NBBJ digital presents: Telepathy
Credits
Marc Syp // Concept + Prototype
Andrew Heumann // Rockstar Production Coder
Telepathy is a wireless sender/receiver that allows you to send Grasshopper data to anywhere on the canvas using a simple key naming interface. Connections are created automatically based on the key name, and multiple senders can pipe data into a single key channel. Multiple receivers can collect data from all senders, and wildcards are also possible.
With Telepathy, you can access any of your data simply by selecting the appropriate Key or simply naming the receiver appropriately. It is also useful for collaboration. Recently we used it at the AEC Tech 2017 hackathon to allow multiple people to work on separate parts of a definition. Because we defined a consistent naming convention, we were able to have one person manage the master GH definition and drop in contributors' code, et voila! It all wires up automatically, and updates are performed easily with window select, delete, and paste.
Take a look at the video for a demo of how it works!
HISTORY
At NBBJ in 2015, one of my most pressing interests was to develop infrastructure that supported internal product deployment and good code hygiene and modularity. Andrew was building the early guts of HumanUI at that time, and I was building a cloud analytics plugin (still proprietary) that would eventually track all of our Rhino + Grasshopper usage across our firm.
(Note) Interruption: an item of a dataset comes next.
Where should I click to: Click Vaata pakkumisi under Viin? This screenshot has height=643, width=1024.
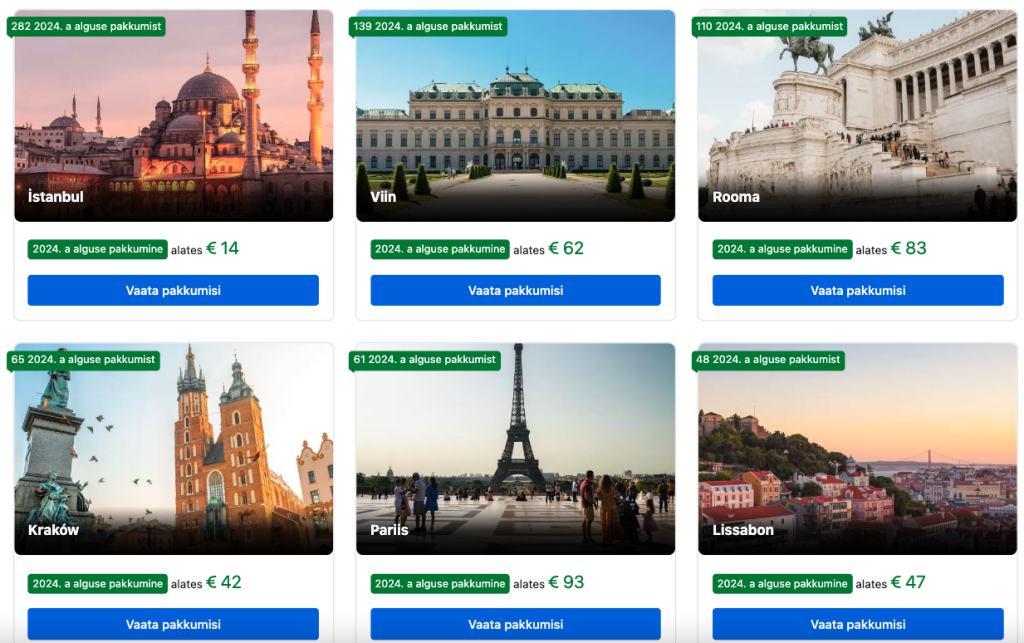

One of the goals on the tool-maker side of the equation was to reduce the complexity of access to data in a visual programming environment (specifically Grasshopper), by providing a UX that simulated the way that a textual environment uses scoped variables. The first version of the concept for Telepathy was called Sonar, and it was one of my first serious attempts at a C# Grasshopper plugin that would actually be useful. It was a complex mess of code that was doing all kinds of gymnastics to push/pull entire data trees from component inputs/outputs, which meant managing lists of trees, merging, splitting, and handling complex component expiration scenarios.
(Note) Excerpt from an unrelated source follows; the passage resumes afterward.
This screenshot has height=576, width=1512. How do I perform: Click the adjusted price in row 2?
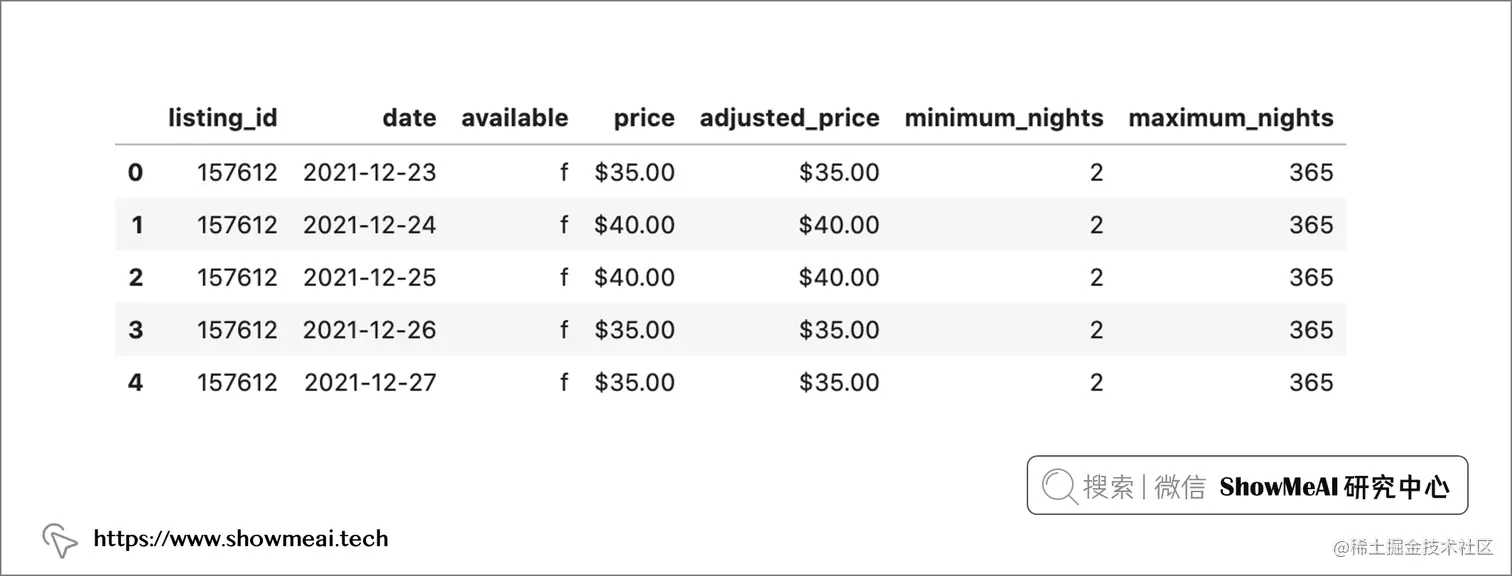click(x=839, y=277)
Stumbling on some difficult data management and flow control issues, I turned early and often to Andrew, who basically taught me everything I knew about C# in the early days. He kindly and patiently helped me for a few days with my existing codebase -- but then had the brilliant idea to change the implementation paradigm to inherit from the generic parameter component and use wireless connections. This has the added benefits of allowing users to visualize existing connections, navigate the graph using standard GH UI paradigms, and leverage the built-in flowcontrol mechanisms of Grasshopper. He rewrote it from scratch, it worked beautifully, and Telepathy quickly became an indespensible element of our work.
We added a number of new features to improve UX over time, and it completely changed the way we built tools at NBBJ, allowing us to modularize for clean, readable code and even hot-swap entire HumanUI interfaces with different business, analysis, and visualization logic. We hope that you find it as useful as we do.